Na aldeia, inclinada à inclemência dos gelos da Estrela, não se poupava na lenha. Em casa do Luís Pereira o lume crepitava desde muito cedo, inundando a cozinha com um calor só visto nas grandes azáfamas.
Da horta, logo de manhã, tinham chegado as mais lindas e apetecíveis couves, que iriam fazer companhia, na Consoada, ao bacalhau já demolhado, comprado na mercearia da menina Amélia. Mas havia ainda muito que fazer: só de doces ainda faltavam as filhós, que seriam fritas a meio da tarde, as rabanadas, o arroz doce...
O João, seis anitos de gente, cirandava pela casa tentando não perder pitada de todo aquele movimento, que só se via naquela altura do ano.

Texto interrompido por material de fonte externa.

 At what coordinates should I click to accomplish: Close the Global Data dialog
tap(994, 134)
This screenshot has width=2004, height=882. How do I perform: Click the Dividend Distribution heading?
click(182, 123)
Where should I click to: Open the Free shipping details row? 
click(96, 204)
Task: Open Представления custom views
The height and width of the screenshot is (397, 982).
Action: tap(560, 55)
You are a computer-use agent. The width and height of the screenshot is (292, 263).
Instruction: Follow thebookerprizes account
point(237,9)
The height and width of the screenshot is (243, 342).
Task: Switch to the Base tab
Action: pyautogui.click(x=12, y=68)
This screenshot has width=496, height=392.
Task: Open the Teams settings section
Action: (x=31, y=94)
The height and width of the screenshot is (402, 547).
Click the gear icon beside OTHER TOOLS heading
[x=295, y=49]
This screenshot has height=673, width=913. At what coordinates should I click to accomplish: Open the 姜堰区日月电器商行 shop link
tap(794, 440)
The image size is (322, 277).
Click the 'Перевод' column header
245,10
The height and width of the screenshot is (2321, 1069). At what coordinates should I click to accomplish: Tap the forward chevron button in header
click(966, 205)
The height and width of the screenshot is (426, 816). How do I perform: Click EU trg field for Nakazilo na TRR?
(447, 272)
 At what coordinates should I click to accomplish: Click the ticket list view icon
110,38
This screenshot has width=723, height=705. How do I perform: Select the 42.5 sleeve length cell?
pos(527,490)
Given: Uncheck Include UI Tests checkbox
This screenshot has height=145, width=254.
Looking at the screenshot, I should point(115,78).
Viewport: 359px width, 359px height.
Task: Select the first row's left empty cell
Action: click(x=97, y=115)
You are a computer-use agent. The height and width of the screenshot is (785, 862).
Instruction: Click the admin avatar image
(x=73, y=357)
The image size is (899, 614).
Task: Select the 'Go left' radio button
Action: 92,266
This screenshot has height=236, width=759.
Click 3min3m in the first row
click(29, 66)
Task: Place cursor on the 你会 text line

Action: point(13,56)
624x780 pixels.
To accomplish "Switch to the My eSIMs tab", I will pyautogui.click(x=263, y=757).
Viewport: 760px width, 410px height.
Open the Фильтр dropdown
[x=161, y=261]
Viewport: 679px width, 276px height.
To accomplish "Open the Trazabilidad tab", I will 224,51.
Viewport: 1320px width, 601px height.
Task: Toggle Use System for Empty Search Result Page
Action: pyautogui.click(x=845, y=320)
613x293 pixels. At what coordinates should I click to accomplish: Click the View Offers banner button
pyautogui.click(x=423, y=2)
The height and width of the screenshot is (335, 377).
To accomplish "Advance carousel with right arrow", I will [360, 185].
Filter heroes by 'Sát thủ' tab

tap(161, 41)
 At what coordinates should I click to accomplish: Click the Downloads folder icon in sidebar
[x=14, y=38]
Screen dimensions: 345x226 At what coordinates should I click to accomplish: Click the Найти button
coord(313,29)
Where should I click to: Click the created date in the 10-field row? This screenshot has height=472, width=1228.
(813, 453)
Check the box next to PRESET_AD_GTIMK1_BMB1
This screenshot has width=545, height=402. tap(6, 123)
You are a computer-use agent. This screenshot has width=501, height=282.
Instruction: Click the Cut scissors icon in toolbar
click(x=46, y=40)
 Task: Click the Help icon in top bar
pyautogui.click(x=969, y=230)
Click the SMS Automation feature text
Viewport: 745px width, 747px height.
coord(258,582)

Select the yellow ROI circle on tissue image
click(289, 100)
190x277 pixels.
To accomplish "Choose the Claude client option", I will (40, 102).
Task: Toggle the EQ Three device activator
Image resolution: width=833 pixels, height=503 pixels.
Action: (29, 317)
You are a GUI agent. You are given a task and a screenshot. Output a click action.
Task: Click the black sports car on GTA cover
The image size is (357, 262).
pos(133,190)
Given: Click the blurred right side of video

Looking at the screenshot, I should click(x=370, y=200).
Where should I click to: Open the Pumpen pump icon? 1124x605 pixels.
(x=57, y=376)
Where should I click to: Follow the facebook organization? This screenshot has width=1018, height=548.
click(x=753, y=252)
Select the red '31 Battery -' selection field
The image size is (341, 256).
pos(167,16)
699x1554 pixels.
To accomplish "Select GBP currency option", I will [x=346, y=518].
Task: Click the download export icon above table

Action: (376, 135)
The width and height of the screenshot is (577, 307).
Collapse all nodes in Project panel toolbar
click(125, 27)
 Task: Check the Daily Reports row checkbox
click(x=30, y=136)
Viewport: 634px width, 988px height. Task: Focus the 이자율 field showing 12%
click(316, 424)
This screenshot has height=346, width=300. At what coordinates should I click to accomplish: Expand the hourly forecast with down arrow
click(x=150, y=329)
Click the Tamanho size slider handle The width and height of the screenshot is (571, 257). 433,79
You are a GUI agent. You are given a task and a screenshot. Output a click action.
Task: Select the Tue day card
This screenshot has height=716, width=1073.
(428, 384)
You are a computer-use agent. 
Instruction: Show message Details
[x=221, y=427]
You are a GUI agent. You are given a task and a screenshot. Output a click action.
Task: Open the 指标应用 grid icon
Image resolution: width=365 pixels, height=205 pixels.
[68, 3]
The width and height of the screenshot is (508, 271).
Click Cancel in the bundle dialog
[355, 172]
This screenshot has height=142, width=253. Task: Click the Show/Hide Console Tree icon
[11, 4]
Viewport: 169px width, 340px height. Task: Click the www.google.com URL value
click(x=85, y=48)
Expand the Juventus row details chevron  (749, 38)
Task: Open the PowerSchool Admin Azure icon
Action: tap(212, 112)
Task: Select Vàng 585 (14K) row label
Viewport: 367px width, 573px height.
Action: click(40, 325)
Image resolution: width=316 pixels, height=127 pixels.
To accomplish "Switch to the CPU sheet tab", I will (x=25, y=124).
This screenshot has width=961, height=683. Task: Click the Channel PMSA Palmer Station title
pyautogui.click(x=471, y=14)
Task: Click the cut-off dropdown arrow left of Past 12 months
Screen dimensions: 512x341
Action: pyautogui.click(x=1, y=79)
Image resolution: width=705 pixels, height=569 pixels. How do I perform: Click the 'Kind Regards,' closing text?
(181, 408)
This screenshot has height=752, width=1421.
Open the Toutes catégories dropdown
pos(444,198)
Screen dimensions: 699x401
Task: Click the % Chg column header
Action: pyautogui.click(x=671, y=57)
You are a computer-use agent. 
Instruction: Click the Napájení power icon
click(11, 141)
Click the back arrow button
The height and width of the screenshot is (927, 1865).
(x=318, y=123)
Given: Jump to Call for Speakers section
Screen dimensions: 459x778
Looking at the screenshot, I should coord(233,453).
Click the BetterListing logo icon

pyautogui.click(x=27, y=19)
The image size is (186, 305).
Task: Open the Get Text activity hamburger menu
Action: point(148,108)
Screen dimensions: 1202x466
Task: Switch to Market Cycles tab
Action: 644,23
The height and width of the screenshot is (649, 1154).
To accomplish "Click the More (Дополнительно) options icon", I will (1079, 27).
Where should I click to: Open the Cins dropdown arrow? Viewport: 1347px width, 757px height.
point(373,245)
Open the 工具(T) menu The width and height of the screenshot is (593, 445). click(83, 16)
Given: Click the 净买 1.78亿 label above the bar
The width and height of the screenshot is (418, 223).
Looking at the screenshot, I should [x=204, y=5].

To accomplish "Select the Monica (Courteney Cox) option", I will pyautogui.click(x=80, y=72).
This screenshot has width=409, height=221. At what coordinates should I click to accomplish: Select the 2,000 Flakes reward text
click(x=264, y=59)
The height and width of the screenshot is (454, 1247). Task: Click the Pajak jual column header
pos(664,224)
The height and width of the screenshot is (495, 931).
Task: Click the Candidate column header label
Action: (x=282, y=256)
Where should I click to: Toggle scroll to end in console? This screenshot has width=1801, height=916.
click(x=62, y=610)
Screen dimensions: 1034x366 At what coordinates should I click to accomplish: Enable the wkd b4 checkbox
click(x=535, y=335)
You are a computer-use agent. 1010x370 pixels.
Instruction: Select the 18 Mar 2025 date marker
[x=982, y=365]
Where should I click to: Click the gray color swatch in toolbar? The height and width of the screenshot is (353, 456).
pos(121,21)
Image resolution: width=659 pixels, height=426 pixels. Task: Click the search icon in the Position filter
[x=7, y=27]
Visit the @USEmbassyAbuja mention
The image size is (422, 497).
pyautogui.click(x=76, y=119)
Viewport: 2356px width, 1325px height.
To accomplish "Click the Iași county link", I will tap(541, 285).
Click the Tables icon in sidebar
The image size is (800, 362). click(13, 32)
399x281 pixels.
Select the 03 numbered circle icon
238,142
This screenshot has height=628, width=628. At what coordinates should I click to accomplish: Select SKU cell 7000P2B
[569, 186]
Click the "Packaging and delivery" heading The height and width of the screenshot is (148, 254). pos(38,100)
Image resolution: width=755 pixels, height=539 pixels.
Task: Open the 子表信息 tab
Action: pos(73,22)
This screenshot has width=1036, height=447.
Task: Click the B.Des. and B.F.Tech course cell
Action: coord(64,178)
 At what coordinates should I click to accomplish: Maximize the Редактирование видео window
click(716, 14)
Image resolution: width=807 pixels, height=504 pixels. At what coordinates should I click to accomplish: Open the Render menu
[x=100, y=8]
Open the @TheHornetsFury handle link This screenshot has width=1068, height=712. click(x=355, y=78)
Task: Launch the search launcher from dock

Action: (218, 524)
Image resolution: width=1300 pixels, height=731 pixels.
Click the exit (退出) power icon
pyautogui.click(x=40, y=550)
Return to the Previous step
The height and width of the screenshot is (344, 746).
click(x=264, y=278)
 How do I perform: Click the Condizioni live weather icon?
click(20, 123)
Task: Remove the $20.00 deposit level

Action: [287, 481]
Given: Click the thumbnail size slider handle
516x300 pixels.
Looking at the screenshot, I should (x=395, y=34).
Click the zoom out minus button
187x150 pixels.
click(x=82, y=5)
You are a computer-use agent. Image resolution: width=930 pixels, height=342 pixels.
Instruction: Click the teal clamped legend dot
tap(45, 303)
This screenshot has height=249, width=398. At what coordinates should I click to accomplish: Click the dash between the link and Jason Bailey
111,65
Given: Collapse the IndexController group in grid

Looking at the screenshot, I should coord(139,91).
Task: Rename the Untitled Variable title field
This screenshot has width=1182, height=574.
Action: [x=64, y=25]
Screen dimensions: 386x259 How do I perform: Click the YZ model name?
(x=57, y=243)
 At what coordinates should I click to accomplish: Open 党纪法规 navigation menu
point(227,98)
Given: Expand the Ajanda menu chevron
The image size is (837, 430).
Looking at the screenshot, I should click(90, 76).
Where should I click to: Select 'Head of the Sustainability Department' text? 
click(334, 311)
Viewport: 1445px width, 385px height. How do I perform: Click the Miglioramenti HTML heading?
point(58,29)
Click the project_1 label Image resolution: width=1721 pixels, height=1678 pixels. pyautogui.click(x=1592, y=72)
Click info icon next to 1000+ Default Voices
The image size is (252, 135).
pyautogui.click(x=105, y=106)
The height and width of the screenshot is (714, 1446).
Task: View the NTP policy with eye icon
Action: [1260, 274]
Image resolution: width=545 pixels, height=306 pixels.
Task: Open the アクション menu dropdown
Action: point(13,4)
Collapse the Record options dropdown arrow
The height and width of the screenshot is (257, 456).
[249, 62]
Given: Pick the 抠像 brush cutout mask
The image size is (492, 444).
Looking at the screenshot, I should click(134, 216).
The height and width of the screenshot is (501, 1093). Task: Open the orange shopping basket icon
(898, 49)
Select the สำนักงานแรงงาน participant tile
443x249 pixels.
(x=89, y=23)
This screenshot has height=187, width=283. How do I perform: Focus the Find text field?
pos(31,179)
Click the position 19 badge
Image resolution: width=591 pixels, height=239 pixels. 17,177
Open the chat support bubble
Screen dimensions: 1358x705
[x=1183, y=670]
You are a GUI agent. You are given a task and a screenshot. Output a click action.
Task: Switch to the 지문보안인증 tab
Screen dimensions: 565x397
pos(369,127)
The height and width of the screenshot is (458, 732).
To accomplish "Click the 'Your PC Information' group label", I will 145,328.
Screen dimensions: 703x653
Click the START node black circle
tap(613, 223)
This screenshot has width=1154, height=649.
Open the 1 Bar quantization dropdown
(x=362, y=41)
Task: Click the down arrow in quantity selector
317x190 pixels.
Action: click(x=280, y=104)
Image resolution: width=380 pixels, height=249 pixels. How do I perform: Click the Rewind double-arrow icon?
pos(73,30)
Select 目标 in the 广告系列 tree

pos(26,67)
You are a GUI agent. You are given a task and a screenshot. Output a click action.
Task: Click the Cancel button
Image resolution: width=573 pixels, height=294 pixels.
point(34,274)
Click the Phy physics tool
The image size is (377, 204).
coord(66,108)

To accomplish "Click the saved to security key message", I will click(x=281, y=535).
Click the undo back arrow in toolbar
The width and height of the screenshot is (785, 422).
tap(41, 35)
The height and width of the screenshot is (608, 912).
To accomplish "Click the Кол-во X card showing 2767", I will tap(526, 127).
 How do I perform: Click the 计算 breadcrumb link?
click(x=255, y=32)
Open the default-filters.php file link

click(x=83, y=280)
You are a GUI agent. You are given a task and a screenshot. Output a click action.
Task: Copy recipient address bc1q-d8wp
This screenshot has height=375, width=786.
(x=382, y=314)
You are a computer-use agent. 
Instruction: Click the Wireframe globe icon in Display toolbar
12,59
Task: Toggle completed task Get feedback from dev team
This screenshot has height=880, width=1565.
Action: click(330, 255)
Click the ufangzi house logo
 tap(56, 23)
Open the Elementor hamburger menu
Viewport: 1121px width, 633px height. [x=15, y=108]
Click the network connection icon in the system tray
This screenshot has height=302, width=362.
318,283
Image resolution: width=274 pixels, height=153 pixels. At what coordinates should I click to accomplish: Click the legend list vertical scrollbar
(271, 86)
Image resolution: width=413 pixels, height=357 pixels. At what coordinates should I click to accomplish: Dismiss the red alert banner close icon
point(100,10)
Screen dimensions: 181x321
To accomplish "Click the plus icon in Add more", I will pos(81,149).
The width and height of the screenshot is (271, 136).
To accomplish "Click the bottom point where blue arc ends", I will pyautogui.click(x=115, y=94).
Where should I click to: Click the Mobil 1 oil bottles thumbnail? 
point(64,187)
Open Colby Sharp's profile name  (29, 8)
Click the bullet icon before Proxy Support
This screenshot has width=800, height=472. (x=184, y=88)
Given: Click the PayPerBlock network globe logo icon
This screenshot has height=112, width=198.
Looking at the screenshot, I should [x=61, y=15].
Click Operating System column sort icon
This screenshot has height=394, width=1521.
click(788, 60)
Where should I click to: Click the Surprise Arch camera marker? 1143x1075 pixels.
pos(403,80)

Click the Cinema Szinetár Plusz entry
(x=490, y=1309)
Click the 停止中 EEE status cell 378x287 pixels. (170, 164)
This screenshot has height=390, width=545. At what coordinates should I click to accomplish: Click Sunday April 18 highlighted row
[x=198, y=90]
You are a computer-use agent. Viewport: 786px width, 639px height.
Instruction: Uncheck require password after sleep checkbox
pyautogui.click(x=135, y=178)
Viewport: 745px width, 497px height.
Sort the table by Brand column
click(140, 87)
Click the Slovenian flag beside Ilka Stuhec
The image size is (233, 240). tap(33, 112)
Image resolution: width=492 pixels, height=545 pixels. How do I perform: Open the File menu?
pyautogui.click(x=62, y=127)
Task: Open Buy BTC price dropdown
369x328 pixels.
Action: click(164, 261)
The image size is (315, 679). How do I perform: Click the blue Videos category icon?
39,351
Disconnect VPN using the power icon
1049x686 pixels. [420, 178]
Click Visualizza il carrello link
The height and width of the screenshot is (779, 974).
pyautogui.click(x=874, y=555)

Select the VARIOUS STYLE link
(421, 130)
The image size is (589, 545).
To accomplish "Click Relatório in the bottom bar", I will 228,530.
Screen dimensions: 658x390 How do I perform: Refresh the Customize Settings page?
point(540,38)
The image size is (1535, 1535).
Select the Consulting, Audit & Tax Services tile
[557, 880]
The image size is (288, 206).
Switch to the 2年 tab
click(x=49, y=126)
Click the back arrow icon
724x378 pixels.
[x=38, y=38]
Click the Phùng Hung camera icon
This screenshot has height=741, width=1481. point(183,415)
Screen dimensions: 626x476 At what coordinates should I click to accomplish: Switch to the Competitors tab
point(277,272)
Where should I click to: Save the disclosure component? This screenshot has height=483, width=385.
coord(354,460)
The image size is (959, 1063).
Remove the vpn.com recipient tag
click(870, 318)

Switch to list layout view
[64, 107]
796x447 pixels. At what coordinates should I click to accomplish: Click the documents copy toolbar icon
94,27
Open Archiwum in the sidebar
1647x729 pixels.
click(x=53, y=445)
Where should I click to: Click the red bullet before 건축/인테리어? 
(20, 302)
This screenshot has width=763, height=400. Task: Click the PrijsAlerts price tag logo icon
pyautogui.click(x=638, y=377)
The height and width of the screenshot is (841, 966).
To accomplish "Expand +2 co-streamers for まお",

Enquanto a mãe e as irmãs davam voltas à massa para as filhós, o pequeno não arredava pé, como se toda aquela lida desse asas ao encantamento com que vivia a época.
- Oh João, vai brincar lá para fora!
É o vais! O João empolgava-se a respirar todos aqueles preparativos para "a noite mais longa do ano", como dizia o pai, e só quando era preciso reforçar o lume é que ele condescendia em ir ao quintal para trazer mais uns cavacos. Era preciso aquecer bem a casa para receber o Menino Jesus!
Durante a fritura das filhós, toda a casa se via envolvida em cantos. Enquanto lhes davam forma e as colocavam no azeite quente, as mulheres cantavam em louvor do Menino:
........Ó meu Menino Jesus
........Ó meu menino tão belo
........Só Vós pudestes nascer
........Na noite do caramelo.
À Consoada, após a oração dirigida pelo chefe da casa, as atenções centraram-se no bacalhau e nas couves que, a pouco e pouco, iam desaparecendo de duas grandes travessas. Aos dois filhos mais velhos, já homens feitos, foi-lhes permitido acompanhar o pai e o avô num copo de vinho, que a ocasião era de festa. A noite ia decorrendo, animada, como seria de esperar numa mesa com dez pessoas irmanadas pelos mesmos sentimentos. As filhós e as rabanadas iam temperando a conversa, que alternava aqui e ali com as canções que as mulheres tentavam impor e a que todos aderiam...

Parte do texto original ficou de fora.